[Отрывок]
Хм, да… но эти личности сами себя отстраняли. Помню, мы базировались в Кокеле/Cocquelles, близ Кале. Взлетели со сжатого поля и услышали голос одного из пилотов: «У меня проблемы с кислородом.» Отправили его обратно – убрали из части. Ну просто смешно! На высоте 100 м у тебя не должно быть проблем с кислородом! Это один пример, такое случается нечасто, и большинство моих летчиков-истребителей были храбрыми и верными парнями. Не все были одинаково успешными, но это не означает, что он не сражается так, как положено. А тех парней убирали – толку от них не было.
JH: Что происходило с ними потом?
Не знаю. Того парня перевели в наземную службу. Это было не мое дело, и я потерял с ним контакт…
JH: Вернемся к Битве за Францию. Вы описали свой первый бой 12 мая, а Вы помните, что происходило после 12 мая?
Мы перелетели во Францию, базировались в Сидоне/Sidon, Аррасе/Arras, Париже – на нескольких полянах, потому что не было аэродромов. Трава была скошена фермерами, вот нам и летное поле. Вокруг них были стога сена. Но после того боя я ни разу не видел французских самолетов. Французские ВВС не были готовы к такой войне, которая пришла. Французы потратили слишком много денег на Линию Мажино, строительство которой оказалась стратегическим провалом, а на строительство своих ВВС сильно не раскошелились: они недооценили важность боевой авиации.
[/Отрывок]
[Исходные данные]
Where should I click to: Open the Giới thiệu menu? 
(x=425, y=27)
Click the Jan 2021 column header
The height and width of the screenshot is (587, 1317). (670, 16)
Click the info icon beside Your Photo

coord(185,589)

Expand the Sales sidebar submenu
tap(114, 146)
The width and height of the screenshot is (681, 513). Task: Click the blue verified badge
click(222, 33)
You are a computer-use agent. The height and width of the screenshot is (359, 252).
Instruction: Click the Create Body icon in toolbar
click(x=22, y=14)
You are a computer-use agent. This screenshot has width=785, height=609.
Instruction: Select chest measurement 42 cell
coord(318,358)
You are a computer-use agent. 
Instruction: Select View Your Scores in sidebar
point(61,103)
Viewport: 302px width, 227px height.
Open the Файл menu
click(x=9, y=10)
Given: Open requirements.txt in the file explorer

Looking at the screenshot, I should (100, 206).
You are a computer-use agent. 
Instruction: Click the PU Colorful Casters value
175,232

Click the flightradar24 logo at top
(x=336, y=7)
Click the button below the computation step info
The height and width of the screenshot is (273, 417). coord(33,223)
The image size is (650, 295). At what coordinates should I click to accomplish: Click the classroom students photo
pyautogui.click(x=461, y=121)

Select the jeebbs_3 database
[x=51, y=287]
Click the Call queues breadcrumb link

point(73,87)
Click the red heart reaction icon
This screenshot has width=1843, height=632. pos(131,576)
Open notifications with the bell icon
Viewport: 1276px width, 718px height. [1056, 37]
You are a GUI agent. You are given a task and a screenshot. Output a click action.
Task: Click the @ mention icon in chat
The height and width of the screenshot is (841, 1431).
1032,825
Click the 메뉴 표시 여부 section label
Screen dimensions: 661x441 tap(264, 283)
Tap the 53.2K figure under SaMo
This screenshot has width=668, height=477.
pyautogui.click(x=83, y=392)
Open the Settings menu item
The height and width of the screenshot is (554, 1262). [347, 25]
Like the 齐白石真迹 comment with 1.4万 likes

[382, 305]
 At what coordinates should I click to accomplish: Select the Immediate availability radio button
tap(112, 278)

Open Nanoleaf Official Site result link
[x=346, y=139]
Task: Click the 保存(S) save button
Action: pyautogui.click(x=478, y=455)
[/Исходные данные]
__Условия заданий__:
A: Повторите дословно часть отрывка от "Хм, да… но эти" до "них не было.".
B: Ответьте кратко на вопросы по отрывку:
(i) Близ какого города базировалась часть, когда один из пилотов сообщил о проблемах с кислородом?
(ii) В какую службу перевели этого пилота?
(iii) На что, согласно отрывку, французы потратили слишком много денег?
Эти данные не имеют никакого отношения к отрывку.

__Ответы по заданиям__:
A:
Хм, да… но эти личности сами себя отстраняли. Помню, мы базировались в Кокеле/Cocquelles, близ Кале. Взлетели со сжатого поля и услышали голос одного из пилотов: «У меня проблемы с кислородом.» Отправили его обратно – убрали из части. Ну просто смешно! На высоте 100 м у тебя не должно быть проблем с кислородом! Это один пример, такое случается нечасто, и большинство моих летчиков-истребителей были храбрыми и верными парнями. Не все были одинаково успешными, но это не означает, что он не сражается так, как положено. А тех парней убирали – толку от них не было.

B:
(i) Близ Кале.
(ii) В наземную службу.
(iii) На Линию Мажино.